• [Text shown]:

The Facts Machine

"And I come back to you now, at the turn of the tide"

Friday, June 04, 2004

LETTERMAN VS LENO

Slate's Bryan Curtis tries to develop an explanation for why Letterman consistently loses to Leno in the ratings. His thesis?
...Dave's show -- because of his heart surgery, his age, his new baby, whatever -- has become a syrupy facsimile of Leno's. Guests trot on to plug their latest projects. Mild comedy follows the monologue. Given Tonight's inherent advantages -- the franchise name, the vestigial shadow of Carson -- it takes an extraordinarily heartwarming event for Letterman just to make a dent in the ratings. Indeed, Dave's few victories usually involve one of his comebacks from a gruesome surgery. After his quintuple bypass in 2000, Dave made a gallant return five weeks later, choking back tears as he introduced his team of doctors. The episode beat Tonight in the ratings and went on to become one of Dave's highest-rated shows ever. Last spring, Letterman sat on the bench for five weeks while recovering from the shingles, and when he returned, interest spiked again. But within days, viewers had fled back to the Tonight Show.
I don't think this is quite right. Dave's comeback episodes don't get high ratings because they're schmaltzy, they get high ratings because they're comeback episodes! Everyone loves a comeback. Furthermore, when Dave has a highly relevant guest -- Hillary, for example -- he is often able to beat Jay in the ratings. Part of the reason is because of Letterman's eccentricities as an interviewer: People are prone to wonder "what is Dave gonna say to her?", and that doesn't really happen with Leno.

Look, I'll save you the time you would have otherwise spent reading Curtis' piece. The reason Jay Leno consistently beats Letterman in the Nielsen ratings, and has for the last 9 years, is simple: The monologue. Jay's monologue is long -- it often exceeds ten minutes -- and it covers most of the relevant news stories of the day. It is certain that for many people, Leno serves as their primary news source. Not a huge amount of people, but certainly enough to make a difference in the Nielsen ratings. Jay's delivery of monologue jokes is highly consistent:
Sentence describing a news story that may well have been yanked right out of an AP write-up.

1.5 second pause.

Quickly delivered punchline, usually making light of how boring John Kerry is or how sleazy Bill Clinton is.

Kevin Eubanks slowly chuckles. If the joke is drug-related, Leno nods knowingly at the band.
Meanwhile, over at the Ed Sullivan Theater, Letterman's monologue is just as it always has been: Three, maybe four jokes, often New-York-centric (rats, hookers, etc), followed by the introduction of Paul Shaffer. If I were a stuck-up liberal -- hey, I am! -- then I'd say that Dave respects his audience enough to believe that they wouldn't use him as their primary source of news.

Dave's fans eat this up like hot cakes. But there are no guarantees that it will work well for others, particularly those that are stuck in traffic during the 5 and 6 o'clock hours, and really aren't ones for AM radio news.

• [Information given]:

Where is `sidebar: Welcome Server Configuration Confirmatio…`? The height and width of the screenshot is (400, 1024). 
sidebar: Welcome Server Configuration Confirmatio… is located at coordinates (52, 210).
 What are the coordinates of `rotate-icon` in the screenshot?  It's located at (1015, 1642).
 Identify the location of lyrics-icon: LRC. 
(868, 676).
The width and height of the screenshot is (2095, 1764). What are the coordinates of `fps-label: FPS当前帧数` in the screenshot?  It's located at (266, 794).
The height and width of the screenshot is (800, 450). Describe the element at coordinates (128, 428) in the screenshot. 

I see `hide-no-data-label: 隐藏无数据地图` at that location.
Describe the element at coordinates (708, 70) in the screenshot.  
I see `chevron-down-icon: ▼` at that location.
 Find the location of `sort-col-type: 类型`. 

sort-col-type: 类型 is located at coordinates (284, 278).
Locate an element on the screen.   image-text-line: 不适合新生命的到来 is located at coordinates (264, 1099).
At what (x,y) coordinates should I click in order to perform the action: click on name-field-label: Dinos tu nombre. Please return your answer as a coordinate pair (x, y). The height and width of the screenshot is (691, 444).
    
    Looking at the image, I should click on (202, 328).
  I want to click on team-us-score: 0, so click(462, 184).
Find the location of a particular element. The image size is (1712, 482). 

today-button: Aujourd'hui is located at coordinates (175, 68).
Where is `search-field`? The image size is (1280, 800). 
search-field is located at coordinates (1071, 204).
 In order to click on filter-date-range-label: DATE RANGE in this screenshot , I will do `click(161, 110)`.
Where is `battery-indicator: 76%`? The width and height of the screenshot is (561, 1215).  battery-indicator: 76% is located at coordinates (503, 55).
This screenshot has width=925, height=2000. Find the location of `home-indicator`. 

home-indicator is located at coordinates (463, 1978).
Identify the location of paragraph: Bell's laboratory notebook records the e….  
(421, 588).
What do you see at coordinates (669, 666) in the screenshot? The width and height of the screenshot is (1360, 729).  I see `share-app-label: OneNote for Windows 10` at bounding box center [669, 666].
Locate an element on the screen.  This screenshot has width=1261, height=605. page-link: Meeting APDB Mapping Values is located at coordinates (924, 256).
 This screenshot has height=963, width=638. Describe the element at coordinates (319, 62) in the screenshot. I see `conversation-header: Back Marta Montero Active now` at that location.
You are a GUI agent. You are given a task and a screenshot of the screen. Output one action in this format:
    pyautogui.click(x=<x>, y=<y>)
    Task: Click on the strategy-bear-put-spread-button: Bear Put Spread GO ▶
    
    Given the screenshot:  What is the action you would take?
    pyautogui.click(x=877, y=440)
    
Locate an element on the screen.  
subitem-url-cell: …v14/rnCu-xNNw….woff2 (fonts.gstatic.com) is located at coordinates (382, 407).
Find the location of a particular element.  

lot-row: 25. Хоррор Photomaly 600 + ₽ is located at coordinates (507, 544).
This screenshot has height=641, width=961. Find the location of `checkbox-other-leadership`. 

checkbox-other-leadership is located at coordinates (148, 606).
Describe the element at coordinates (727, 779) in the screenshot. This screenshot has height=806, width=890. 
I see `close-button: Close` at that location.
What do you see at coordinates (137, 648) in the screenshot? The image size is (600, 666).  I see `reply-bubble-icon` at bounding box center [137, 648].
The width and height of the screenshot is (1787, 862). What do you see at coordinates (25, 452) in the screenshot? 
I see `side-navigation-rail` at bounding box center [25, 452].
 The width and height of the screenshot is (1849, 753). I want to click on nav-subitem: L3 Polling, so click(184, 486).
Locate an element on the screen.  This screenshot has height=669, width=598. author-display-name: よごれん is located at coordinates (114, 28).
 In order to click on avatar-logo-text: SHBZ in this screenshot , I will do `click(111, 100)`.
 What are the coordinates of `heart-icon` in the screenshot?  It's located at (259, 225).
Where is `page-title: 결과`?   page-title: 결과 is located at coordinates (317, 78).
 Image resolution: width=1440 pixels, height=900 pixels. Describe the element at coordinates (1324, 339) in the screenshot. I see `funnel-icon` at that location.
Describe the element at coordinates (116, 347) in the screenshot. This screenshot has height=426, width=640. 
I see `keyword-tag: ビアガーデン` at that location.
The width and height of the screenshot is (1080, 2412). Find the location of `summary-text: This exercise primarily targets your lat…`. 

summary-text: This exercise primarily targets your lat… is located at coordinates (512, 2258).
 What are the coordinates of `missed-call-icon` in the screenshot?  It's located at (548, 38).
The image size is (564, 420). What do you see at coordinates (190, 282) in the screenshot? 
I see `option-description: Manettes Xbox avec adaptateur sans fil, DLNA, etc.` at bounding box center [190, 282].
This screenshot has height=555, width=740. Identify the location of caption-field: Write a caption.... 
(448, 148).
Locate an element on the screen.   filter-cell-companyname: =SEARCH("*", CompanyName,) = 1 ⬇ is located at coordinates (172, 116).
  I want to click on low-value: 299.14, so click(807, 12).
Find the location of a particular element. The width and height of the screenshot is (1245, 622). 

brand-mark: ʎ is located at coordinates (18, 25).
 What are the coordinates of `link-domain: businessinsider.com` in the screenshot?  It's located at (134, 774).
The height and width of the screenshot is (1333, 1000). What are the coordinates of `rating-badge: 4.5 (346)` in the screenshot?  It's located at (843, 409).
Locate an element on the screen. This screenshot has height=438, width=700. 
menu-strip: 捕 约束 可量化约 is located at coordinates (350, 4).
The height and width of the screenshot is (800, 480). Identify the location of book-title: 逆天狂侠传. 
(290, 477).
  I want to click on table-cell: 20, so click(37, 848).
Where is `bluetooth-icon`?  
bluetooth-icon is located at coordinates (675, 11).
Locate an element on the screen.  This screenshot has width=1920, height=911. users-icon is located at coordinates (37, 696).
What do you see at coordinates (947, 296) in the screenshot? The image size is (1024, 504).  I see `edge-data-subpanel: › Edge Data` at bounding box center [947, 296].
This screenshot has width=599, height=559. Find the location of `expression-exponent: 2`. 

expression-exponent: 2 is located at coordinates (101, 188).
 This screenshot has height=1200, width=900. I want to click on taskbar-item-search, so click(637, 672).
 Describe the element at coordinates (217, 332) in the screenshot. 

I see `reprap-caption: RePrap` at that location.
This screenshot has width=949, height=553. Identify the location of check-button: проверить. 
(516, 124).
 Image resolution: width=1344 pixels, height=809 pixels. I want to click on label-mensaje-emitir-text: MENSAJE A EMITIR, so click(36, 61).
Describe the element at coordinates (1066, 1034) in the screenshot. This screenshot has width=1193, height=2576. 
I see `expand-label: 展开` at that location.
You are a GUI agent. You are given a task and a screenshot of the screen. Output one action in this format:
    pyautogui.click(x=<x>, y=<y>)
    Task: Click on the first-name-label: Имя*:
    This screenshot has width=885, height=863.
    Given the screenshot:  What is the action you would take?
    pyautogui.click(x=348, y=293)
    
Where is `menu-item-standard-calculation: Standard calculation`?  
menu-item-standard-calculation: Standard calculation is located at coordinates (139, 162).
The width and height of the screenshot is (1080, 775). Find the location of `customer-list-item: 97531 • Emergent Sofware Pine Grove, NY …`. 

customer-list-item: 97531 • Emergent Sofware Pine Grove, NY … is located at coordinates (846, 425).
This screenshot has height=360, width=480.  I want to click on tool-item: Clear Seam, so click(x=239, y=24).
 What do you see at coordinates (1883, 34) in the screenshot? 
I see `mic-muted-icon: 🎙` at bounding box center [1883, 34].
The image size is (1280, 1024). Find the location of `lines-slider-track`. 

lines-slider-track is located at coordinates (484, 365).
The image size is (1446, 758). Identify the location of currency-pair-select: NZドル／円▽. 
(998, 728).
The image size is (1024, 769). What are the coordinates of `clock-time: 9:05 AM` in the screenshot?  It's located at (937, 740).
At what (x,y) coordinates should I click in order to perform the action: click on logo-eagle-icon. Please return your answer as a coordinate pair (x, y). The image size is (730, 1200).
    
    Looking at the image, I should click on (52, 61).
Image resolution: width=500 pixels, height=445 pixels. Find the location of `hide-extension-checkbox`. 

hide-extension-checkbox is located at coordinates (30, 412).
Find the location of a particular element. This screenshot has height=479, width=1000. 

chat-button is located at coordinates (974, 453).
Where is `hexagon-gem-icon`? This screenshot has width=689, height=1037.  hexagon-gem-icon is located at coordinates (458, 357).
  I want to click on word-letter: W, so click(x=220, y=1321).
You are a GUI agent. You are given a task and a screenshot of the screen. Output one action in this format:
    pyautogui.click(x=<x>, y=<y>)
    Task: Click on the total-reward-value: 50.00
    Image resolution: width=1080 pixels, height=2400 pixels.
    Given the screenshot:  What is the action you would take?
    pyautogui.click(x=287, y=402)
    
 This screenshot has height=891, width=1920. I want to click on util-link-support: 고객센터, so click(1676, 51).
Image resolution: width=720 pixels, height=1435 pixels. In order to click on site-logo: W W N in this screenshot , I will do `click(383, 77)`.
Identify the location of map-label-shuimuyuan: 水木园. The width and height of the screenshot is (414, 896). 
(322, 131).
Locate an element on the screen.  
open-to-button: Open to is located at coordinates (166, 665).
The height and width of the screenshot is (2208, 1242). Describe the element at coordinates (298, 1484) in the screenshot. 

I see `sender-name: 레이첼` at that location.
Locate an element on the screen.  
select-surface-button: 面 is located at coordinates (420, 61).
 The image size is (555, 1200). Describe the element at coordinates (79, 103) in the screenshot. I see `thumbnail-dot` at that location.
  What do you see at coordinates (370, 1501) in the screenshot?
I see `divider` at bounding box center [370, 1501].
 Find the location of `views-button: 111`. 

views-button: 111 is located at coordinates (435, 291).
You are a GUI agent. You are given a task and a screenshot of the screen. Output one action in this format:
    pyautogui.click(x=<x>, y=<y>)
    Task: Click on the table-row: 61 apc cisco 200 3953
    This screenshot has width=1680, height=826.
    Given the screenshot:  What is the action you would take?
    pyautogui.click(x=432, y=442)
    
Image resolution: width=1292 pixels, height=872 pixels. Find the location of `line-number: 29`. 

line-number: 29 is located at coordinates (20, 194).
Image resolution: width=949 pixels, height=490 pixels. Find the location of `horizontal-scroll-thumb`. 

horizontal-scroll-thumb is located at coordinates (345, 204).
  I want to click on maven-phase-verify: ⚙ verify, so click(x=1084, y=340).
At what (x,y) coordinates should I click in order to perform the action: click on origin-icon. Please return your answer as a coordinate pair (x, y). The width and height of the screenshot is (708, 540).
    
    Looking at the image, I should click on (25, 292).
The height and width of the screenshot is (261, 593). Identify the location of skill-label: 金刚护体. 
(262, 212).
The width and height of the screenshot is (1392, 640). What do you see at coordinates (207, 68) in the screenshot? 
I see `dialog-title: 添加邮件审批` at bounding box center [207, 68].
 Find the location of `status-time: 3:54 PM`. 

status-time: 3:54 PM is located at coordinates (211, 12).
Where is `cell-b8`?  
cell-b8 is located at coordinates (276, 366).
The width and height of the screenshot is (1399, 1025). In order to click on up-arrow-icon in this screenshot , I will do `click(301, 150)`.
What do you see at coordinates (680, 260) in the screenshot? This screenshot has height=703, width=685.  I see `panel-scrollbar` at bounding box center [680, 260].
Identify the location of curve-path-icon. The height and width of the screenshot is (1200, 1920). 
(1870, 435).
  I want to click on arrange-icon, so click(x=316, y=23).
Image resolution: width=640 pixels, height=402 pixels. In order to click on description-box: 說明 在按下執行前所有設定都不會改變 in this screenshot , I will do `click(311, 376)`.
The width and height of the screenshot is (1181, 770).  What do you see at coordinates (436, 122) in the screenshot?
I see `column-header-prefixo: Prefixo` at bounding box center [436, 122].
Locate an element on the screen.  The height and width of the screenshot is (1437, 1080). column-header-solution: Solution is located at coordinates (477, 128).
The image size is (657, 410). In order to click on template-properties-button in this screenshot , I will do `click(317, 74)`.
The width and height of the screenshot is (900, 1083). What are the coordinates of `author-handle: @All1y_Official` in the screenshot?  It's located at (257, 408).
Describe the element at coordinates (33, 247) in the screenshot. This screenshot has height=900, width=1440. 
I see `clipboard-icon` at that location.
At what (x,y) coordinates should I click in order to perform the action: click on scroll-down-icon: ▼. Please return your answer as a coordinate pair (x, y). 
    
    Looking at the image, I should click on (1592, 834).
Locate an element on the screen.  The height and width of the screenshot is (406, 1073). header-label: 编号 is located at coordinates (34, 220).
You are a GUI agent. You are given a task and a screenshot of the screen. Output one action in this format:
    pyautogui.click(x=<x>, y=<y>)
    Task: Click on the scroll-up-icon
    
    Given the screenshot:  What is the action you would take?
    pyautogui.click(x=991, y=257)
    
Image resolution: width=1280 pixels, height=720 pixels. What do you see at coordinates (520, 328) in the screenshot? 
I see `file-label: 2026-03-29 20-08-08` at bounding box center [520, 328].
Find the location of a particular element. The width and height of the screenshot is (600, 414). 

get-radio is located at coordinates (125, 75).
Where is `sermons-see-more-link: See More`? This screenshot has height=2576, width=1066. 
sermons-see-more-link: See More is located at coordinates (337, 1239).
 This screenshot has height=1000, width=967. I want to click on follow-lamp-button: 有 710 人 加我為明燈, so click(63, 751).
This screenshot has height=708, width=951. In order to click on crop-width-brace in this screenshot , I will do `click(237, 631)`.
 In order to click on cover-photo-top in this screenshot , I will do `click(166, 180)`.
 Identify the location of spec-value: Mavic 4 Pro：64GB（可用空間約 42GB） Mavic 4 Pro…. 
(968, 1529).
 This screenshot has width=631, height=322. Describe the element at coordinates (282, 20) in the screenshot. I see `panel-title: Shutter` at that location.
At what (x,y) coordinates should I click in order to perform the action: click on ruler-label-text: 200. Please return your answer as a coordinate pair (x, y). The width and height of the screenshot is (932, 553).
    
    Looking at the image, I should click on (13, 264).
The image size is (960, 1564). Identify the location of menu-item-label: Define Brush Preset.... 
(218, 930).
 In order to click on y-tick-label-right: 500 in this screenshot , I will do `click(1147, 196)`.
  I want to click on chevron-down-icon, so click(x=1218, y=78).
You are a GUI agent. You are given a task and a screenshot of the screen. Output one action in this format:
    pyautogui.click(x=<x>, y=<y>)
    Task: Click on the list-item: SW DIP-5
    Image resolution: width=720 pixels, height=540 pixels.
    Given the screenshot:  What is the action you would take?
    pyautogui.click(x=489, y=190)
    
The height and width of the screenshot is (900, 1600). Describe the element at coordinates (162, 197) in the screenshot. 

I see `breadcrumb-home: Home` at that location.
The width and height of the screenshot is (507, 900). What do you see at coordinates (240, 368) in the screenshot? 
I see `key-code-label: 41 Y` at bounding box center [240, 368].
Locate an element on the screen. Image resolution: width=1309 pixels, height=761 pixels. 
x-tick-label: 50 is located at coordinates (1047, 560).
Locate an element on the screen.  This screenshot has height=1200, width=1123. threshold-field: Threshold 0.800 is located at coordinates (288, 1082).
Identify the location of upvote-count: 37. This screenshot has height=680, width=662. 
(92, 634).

• [Problems and tasks]:
1. Translate this sentence from the blog post on Letterman and Leno into French: "I don't think this is quite right."
2. Reproduce the passage of the Letterman and Leno post starting at "Quickly delivered punchline, usually" and ending at "at the band.", swapping "punchline" for "zinger".
3. Extend the blog post about the Letterman and Leno ratings past its last sentence.

• [Response list]:
1. Je ne pense pas que ce soit tout à fait juste.

2.
Quickly delivered zinger, usually making light of how boring John Kerry is or how sleazy Bill Clinton is.

Kevin Eubanks slowly chuckles. If the joke is drug-related, Leno nods knowingly at the band.

3.
That's why Jay beats Dave consistently. It has nothing to do with sappiness.

UPDATE: I copied the bulk of this entry and posted it in The Fray over at Slate, in response to the article itself, and my post received one response, from a MatthewGarth, and it made a couple of interesting points:
Leno's move to the long monologue came at a point when they decided--obviously rightly--that there was no appetite for the desk bit anymore. Letterman didn't want to follow along, and has been paying for it.

They've also been coasting. When Conan came on the air, he sucked. But they tried really damn hard. When Jon Stewart took over for Kilborn, no one knew how much fixing that show needed. Flash forward to today, and Kilborn is wallowing (effortlessly) and Stewart and his minions are cranking through the culture.

A midwesterner like Dave should know the value of hard work. He needs to rediscover his inner tyrant and demand more.
Hmm. I think I speak for a more-than-insignificant population when I say, "Hey! I love desk bits!"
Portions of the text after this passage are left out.